In .NET 4.0, the general practice for obtaining a task was to call Task.Factory.StartNew(). In .NET 4.5, a simpler calling structure was provided in Task.Run(). Like Task.Run(), Task.Factory.StartNew() could be used14 to invoke CPU-intensive methods that require an additional thread to be created.
Given .NET 4.5, Task.Run() should be used by default unless it proves insufficient. For example, if you need to control the task with TaskCreationOptions, if you need to specify an alternative scheduler, or if, for performance reasons, you want to pass in object state, you should consider using Task.Factory.StartNew(). Only in rare cases, where you need to separate creation from scheduling, should constructor instantiation followed by a call to Start() be considered.

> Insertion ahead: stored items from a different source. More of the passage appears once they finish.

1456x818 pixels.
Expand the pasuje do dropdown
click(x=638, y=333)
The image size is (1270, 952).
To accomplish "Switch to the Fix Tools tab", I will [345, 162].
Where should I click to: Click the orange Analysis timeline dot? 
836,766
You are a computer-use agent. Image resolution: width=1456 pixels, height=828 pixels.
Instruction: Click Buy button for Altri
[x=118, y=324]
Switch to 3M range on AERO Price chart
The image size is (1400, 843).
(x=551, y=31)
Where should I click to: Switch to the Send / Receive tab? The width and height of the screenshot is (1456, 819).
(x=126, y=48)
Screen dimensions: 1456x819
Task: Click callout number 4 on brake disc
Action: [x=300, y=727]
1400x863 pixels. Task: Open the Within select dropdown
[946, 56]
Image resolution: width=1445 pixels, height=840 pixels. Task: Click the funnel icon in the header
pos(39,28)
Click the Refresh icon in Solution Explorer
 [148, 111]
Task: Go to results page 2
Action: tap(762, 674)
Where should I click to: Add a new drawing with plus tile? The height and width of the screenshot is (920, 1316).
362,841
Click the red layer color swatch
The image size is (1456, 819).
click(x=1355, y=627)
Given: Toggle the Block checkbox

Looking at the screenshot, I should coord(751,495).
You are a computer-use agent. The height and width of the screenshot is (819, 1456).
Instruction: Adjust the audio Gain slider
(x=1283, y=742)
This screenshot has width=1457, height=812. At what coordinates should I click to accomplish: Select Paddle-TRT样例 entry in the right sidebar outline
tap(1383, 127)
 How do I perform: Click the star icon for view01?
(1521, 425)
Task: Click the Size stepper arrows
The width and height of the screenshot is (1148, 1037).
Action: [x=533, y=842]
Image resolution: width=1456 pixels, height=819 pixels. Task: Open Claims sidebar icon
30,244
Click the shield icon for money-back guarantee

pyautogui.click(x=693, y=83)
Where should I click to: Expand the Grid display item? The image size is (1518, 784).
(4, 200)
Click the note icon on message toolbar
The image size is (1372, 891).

Listing 19.9 provides an example of using Task.Factory.StartNew().
The thread pool assumes that work items will be processor bound and relatively short-lived; it makes these assumptions to effectively throttle the number of threads created. This prevents both overallocation of expensive thread resources and oversubscription of processors that would lead to excessive context switching and time slicing.
But what if the developer knows that a task will be long-running and, therefore, will hold on to an underlying thread resource for a long time? In this case, the developer can notify the scheduler that the task is unlikely to complete its work anytime soon. This has two effects. First, it hints to the scheduler that perhaps a dedicated thread ought to be created specifically for this task rather than attempting to use a thread from the thread pool. Second, it hints to the scheduler that perhaps this would be a good time to allow more tasks to be scheduled than there are processors to handle them. This will cause more time slicing to happen, which is a good thing. We do not want one long-running task to hog an entire processor and prevent shorter-running tasks from using it. The short-running tasks will be able to use their time slices to finish a large percentage of their work, and the long-running task is unlikely to notice the relatively slight delays caused by sharing a processor with other tasks. To accomplish this, use the TaskCreationOptions.LongRunning option when calling StartNew(), as shown in Listing 19.10. (Task.Run() does not support a TaskCreationOptions parameter.)
Note that Task also supports IDisposable. This is necessary because Task may allocate a WaitHandle when waiting for it to complete; since WaitHandle supports IDisposable, Task also supports IDisposable in accordance with best practices. However, note that the preceding code samples do not include a Dispose() call, nor do they rely on such a call implicitly via the using statement. Instead, the listings rely on an automatic WaitHandle finalizer invocation when the program exits.
This approach leads to two notable results. First, the handles live longer and hence consume more resources than they ought to. Second, the garbage collector is slightly less efficient because finalized objects survive into the next generation. However, both of these concerns are inconsequential in the Task case unless an extraordinarily large number of tasks are being finalized. Therefore, even though technically speaking all code should be disposing of tasks, you needn’t bother to do so unless performance metrics require it and it’s easy—that is, if you’re certain that Tasks have completed and no other code is using them.